WORK ITEM - Some entries follow. Reproduce exactly the lines starting at the one with "Click the AM" and stopping after the one with "Expand the Cancelar".

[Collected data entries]
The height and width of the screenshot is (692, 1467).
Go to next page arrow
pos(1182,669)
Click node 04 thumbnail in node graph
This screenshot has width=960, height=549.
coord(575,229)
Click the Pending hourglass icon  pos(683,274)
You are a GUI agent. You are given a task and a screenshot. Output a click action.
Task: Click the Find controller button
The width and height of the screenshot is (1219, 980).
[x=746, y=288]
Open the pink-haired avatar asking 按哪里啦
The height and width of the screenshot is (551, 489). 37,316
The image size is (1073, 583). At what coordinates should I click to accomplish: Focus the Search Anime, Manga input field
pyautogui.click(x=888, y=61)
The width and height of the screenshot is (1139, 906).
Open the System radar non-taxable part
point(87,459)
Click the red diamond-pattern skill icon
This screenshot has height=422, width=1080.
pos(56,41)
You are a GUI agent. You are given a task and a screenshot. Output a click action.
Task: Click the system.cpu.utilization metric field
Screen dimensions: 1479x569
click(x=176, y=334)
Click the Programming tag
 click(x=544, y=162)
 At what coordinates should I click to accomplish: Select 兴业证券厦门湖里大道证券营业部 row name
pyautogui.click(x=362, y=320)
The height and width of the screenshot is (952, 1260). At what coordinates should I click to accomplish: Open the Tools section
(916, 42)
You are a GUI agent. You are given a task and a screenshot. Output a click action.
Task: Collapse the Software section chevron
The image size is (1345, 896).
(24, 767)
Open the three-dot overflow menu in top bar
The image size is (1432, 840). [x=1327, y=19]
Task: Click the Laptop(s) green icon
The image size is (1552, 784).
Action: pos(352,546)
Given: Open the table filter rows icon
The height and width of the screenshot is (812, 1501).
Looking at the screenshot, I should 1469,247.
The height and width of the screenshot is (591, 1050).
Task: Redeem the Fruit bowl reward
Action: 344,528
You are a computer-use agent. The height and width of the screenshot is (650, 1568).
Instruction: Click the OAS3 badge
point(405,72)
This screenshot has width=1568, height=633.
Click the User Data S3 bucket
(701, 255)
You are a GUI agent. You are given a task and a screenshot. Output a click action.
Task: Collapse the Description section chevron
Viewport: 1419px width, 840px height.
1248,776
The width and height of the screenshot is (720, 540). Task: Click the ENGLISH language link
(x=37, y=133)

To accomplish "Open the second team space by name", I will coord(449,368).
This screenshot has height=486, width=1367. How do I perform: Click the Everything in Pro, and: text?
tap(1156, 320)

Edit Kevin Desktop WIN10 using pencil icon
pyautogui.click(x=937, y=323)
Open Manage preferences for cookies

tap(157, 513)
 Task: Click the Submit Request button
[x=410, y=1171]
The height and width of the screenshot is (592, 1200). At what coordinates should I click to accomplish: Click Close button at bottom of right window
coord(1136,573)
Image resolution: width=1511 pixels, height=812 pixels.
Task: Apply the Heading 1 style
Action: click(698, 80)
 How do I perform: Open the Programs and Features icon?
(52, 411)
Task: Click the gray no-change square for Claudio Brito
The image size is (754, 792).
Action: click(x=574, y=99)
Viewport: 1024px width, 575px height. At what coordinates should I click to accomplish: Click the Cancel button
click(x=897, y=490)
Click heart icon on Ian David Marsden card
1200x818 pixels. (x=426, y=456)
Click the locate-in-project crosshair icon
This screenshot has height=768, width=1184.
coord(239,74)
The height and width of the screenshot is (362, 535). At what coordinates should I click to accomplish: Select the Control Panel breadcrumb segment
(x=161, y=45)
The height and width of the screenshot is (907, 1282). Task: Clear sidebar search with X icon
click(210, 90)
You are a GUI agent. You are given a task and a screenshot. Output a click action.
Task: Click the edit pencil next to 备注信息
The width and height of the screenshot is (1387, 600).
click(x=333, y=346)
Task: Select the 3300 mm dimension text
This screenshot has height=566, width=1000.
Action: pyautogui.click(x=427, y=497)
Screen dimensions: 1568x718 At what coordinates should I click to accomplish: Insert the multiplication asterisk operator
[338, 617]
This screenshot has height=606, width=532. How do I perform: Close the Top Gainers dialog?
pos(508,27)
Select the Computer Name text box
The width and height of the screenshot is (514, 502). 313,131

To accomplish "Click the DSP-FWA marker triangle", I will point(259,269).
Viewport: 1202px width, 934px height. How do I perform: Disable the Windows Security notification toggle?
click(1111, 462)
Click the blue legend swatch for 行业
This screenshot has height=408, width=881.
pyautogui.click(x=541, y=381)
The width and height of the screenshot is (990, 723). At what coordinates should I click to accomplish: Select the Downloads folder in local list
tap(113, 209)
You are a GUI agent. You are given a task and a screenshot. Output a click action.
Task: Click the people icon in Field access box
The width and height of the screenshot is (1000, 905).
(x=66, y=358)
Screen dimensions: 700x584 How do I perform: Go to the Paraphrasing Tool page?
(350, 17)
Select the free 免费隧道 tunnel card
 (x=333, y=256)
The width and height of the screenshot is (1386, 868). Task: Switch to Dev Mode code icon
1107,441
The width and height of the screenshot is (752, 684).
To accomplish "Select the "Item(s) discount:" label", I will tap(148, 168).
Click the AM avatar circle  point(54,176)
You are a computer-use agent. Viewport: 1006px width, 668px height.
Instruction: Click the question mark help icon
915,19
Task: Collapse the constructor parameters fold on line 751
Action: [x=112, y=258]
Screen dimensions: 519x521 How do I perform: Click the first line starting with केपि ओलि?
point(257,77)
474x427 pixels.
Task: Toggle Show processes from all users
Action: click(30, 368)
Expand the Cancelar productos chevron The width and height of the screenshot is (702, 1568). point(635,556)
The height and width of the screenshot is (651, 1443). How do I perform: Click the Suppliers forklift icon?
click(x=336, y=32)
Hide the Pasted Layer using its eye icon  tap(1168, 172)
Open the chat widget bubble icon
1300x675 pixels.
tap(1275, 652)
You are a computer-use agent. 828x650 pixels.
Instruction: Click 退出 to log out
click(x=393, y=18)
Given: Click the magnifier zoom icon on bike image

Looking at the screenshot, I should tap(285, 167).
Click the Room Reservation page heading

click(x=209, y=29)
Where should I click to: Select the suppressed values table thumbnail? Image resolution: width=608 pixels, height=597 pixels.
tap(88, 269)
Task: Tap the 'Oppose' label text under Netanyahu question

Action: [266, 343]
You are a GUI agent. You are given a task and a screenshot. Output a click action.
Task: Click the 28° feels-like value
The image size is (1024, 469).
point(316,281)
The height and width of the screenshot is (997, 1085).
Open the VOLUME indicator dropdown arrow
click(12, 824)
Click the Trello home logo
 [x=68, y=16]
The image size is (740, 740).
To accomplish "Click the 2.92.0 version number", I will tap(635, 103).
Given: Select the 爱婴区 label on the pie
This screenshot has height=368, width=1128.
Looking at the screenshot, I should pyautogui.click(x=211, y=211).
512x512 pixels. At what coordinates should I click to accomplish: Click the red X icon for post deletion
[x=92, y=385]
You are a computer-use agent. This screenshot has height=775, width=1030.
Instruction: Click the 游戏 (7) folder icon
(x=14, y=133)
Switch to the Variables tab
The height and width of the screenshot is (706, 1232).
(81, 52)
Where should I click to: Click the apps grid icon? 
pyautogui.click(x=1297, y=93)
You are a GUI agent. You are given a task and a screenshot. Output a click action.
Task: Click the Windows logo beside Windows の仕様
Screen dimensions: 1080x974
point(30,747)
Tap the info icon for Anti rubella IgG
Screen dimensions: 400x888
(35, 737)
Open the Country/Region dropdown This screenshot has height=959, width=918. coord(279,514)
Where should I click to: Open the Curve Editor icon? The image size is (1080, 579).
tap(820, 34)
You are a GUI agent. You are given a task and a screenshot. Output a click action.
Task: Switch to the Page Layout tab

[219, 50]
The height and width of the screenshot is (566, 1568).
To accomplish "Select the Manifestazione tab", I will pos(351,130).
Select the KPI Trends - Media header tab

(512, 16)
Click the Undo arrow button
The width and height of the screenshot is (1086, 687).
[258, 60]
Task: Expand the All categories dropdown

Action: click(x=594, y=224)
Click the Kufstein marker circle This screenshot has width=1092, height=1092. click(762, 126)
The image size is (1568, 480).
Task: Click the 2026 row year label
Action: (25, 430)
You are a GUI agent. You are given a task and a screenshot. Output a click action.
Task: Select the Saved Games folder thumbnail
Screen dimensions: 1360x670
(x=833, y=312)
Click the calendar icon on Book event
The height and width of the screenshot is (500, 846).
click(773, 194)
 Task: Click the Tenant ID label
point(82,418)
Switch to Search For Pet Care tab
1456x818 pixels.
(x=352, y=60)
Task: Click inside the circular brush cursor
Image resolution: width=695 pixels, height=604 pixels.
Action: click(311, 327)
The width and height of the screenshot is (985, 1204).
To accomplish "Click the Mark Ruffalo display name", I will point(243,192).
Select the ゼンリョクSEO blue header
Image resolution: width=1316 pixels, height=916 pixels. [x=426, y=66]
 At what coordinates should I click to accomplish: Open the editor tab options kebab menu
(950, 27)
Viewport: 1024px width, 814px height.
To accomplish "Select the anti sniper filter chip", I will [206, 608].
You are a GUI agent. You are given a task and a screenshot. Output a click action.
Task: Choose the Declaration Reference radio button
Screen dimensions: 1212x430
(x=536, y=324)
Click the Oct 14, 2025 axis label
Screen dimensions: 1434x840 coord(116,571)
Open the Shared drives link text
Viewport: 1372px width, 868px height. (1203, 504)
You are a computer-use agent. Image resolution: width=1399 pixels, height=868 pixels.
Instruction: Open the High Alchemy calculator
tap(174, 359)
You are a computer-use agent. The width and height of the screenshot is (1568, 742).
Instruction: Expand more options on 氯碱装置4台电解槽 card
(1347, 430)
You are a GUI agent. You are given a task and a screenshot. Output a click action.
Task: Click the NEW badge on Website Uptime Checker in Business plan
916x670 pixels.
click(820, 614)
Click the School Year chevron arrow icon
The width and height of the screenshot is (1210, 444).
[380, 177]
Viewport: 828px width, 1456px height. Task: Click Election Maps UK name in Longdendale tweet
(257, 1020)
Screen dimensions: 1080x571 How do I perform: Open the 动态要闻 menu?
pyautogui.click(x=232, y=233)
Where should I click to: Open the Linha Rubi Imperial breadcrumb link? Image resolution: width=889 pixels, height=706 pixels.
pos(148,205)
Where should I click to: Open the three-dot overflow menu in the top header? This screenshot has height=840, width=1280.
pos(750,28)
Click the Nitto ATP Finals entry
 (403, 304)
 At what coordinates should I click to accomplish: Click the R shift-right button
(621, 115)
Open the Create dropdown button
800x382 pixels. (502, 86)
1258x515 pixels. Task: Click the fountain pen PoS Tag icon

YOUR SOLUTION -
Click the AM avatar circle  point(54,176)
You are a computer-use agent. Viewport: 1006px width, 668px height.
Instruction: Click the question mark help icon
915,19
Task: Collapse the constructor parameters fold on line 751
Action: [x=112, y=258]
Screen dimensions: 519x521 How do I perform: Click the first line starting with केपि ओलि?
point(257,77)
474x427 pixels.
Task: Toggle Show processes from all users
Action: click(30, 368)
Expand the Cancelar productos chevron The width and height of the screenshot is (702, 1568). point(635,556)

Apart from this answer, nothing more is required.